• Monday, November 11th, 2013

The Supreme Court heard oral arguments in Medtronic (MDT) vs. Boston Scientific (BSX) in a patent litigation lawsuit Tuesday. Chances are the Minnesota-based medical device company will win this one. Luckily for Boston Scientific, logic doesn’t always play into legal interpretation.

In 1991, Boston Scientific made a licensing agreement with Medtronic for its CRT medical device technology and its related patents (i.e. Medtronic would need to pay licensing fees to use that technology).

Here’s why:

This all began when Medtronic made a smart (read: somewhat diabolical) move. Boston Scientific, they probably said while twirling their waxed mustaches, you imply and say we infringe the patents of our 1991 licensing agreement. Fine, we will sue you saying we don’t, then you’ll have to prove we do in court.

Because, the burden of persuasion is on the party claiming infringement (BSX), not the party claiming non-infringement (MDT).


Boston Scientific, not to be outdone by its rival and licensee, cited the Declaratory Judgment Act, saying since Medtronic brought the suit, the burden of proof is on them. The Federal Circuit Court sided with BSX.

“So Medtronic’s saying to the court, ‘No, no. Really it’s your patent, you say I infringe it. The fact I’m here as a plaintiff doesn’t change it,’” Felicia Boyd, a Minneapolis-based IP litigator and partner at Barnes & Thornburg LLP, said. If the Federal Circuit Court’s decision isn’t overturned, “in the first case, the court has just decided there’s no infringement, then the infringed upon can go now sue you for infringement,” she said. It basically causes opportunity for two cases where one is a negative, mirror-image of the first. “That’s kind of a waste of judicial resources.”

The DJA “wasn’t intended to shift the burden of persuasion,” she said.

According to Patent Docs (a great blog if you don’t read it already):

The scholarly collective (filing in favor of Medtronic) also pointed out the practical consideration that such a shift in the burden of proof would prove difficult with efficient and predictable case management.  Patent litigations are apparently more time consuming than all federal cases except death penalty Habeas Corpus cases, environmental matters, and civil RICO cases.  In fact, many district courts have developed local patent rules or standing orders, which do not contemplate the shift of burden in these cases.  Until the lower courts can adjust, there will be “uncertainty, controversy, and waste” if the Federal Circuit opinion is not overturned.

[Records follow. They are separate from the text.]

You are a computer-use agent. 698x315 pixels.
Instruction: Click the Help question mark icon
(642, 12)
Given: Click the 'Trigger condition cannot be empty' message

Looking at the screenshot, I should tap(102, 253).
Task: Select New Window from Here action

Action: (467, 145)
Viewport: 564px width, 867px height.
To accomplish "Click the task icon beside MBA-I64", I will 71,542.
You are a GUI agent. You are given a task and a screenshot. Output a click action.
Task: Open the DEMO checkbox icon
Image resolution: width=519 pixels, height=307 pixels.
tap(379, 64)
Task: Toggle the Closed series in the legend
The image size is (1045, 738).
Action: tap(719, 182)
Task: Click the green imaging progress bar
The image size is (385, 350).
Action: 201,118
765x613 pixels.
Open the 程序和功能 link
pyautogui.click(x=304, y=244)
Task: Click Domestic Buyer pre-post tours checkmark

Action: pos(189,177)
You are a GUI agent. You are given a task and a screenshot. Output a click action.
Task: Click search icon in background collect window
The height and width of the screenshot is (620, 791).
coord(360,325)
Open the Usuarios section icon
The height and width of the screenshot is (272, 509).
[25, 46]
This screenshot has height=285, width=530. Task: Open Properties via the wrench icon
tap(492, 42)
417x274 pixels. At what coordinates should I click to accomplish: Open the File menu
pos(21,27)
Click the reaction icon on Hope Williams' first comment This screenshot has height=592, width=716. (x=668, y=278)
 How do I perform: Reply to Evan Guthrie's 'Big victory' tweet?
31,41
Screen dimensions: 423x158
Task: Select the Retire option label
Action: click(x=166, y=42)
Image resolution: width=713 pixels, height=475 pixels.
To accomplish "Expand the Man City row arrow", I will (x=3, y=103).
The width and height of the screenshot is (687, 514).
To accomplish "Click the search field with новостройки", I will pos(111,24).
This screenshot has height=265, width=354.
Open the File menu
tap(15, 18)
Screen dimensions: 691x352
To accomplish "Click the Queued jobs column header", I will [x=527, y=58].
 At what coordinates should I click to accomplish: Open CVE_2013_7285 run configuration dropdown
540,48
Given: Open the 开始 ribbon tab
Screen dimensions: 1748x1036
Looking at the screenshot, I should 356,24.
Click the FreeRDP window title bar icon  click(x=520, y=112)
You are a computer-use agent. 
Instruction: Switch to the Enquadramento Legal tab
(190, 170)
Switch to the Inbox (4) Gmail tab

However, Tessera filed in Boston Scientific’s favor, arguing the judgment should be vacated, as it’s a state law issue (and basically licensees shouldn’t be able to coerce this sort of action). From Patent Docs:

Tessera described itself as “a leading provider of miniaturization technologies for the electronics industry,” and that as a frequent licensor, it has an obvious interest in the burden of persuasion question at issue.  In its amicus curiae brief, Tessera began by looking at the license itself, noting that the lower courts should not have had subject-matter jurisdiction over this case in the first place.  Because the license included a “comprehensive contractual royalty dispute resolution procedure,” whereby the licensee was permitted to file a “nested” DJ action, there was no chance that the licensee was going to abandon the contract, and as such, a coercive patent infringement action by the licensor cannot have been reasonably anticipated.  Therefore, following the logic of the Gunn v. Minton Supreme Court case of last year, the Federal Circuit’s judgment should be vacated.  Alternatively, Tessera argued that the case should be remanded to determine if the question at issue was better determined as a matter of state law.

This is a smart and very interesting argument, but at the end of the day, unlikely to be effective.

While no one can be sure where the Supreme Court will land on any case, based on her review of the briefs, Boyd said she “fully expect(s)” the Supreme Court to overturn the federal court’s decision and have the case sent back down to the district court. That decision could be made in as short a time as three months, she said. “And Medtronic will be able to sit back and wait for Boston Scientific to prove their device has been infringed.” Then, they will probably settle out of court, she said.

“If I’m a betting person, I think I’ve got a good end of the bet,” Boyd said.